Stored data ▸
'''
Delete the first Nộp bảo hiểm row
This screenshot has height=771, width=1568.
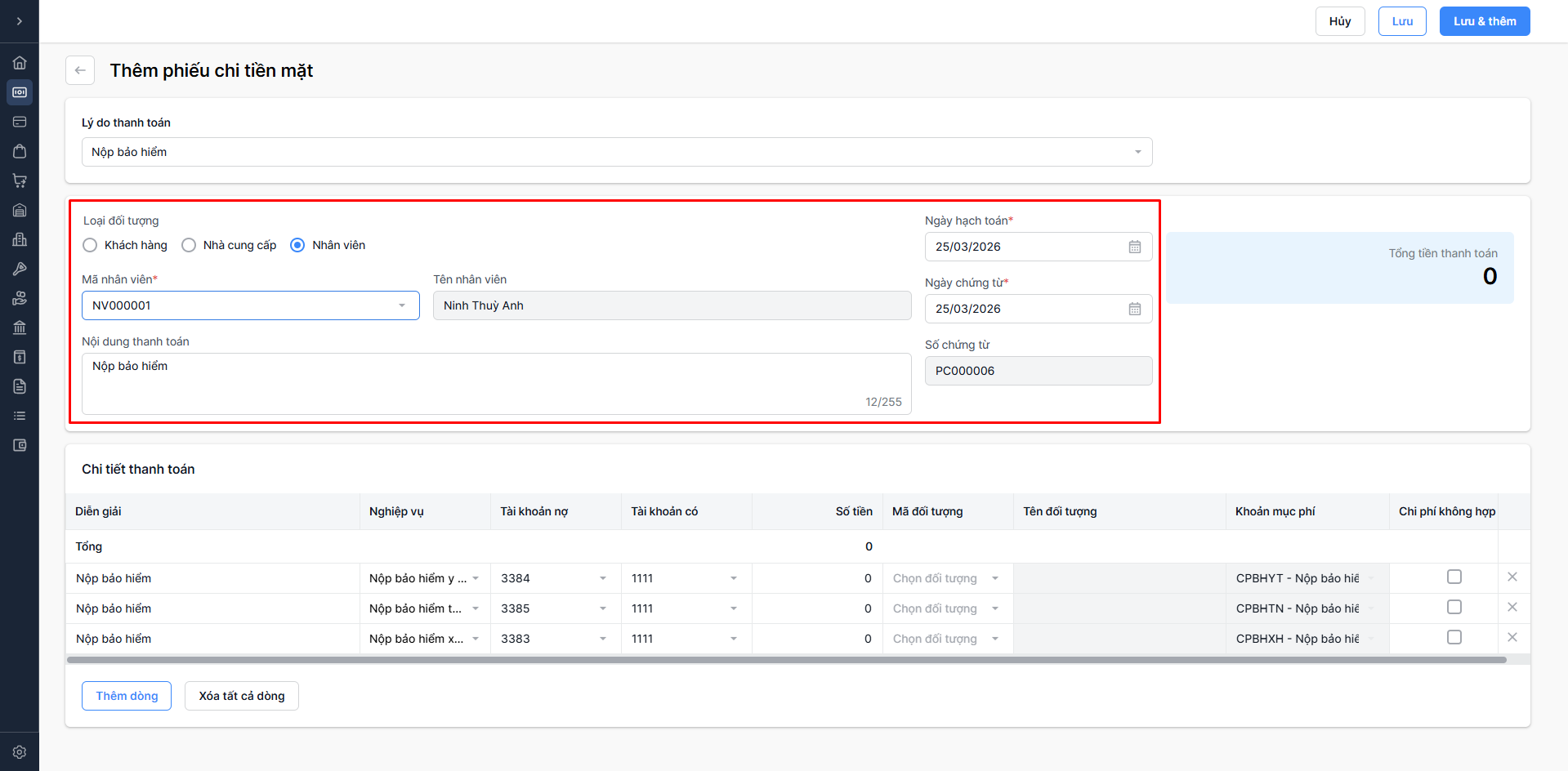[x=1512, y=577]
'''
'''
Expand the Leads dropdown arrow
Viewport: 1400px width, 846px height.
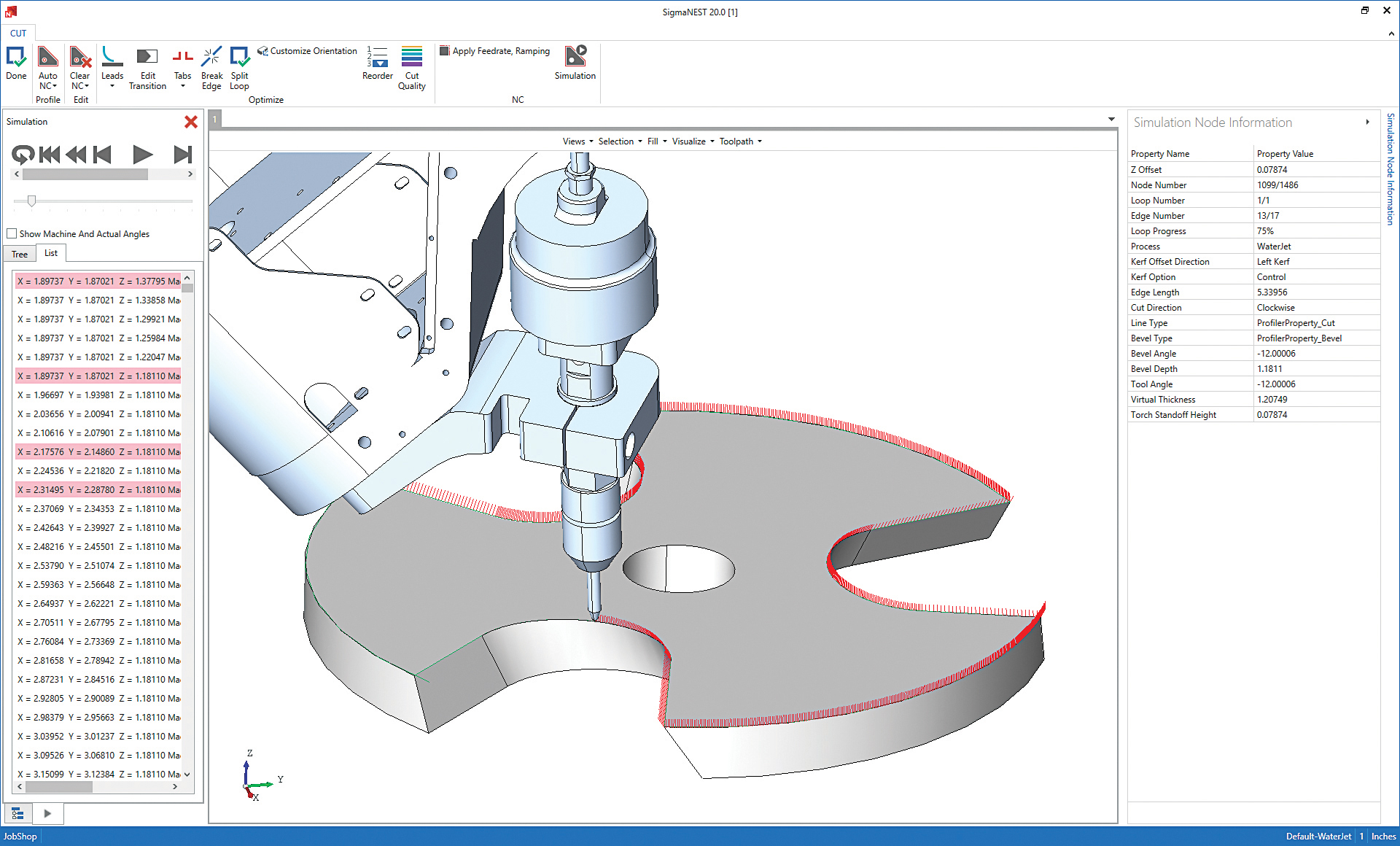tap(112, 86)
'''
'''
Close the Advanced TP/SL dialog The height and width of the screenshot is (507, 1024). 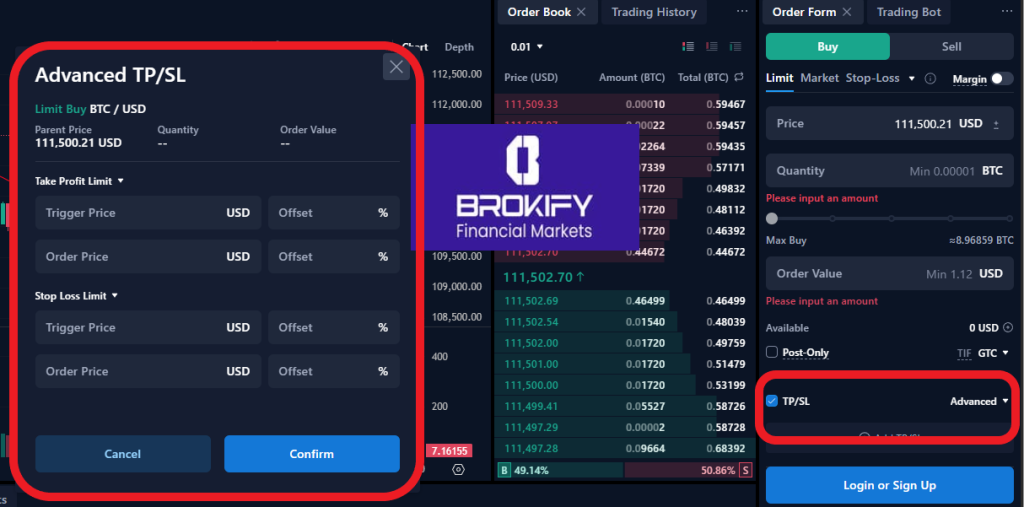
'''
Exercise ▸ Update the lines starting with the line containing "Delete the first Nộp bảo hiểm row" and going on through the line containing "[x=1512, y=577]" by replacing "Delete" with "Remove" and keeping everything else the same. Omit the pictures from your answer.

Exercise solution ▸
Remove the first Nộp bảo hiểm row
This screenshot has height=771, width=1568.
[x=1512, y=577]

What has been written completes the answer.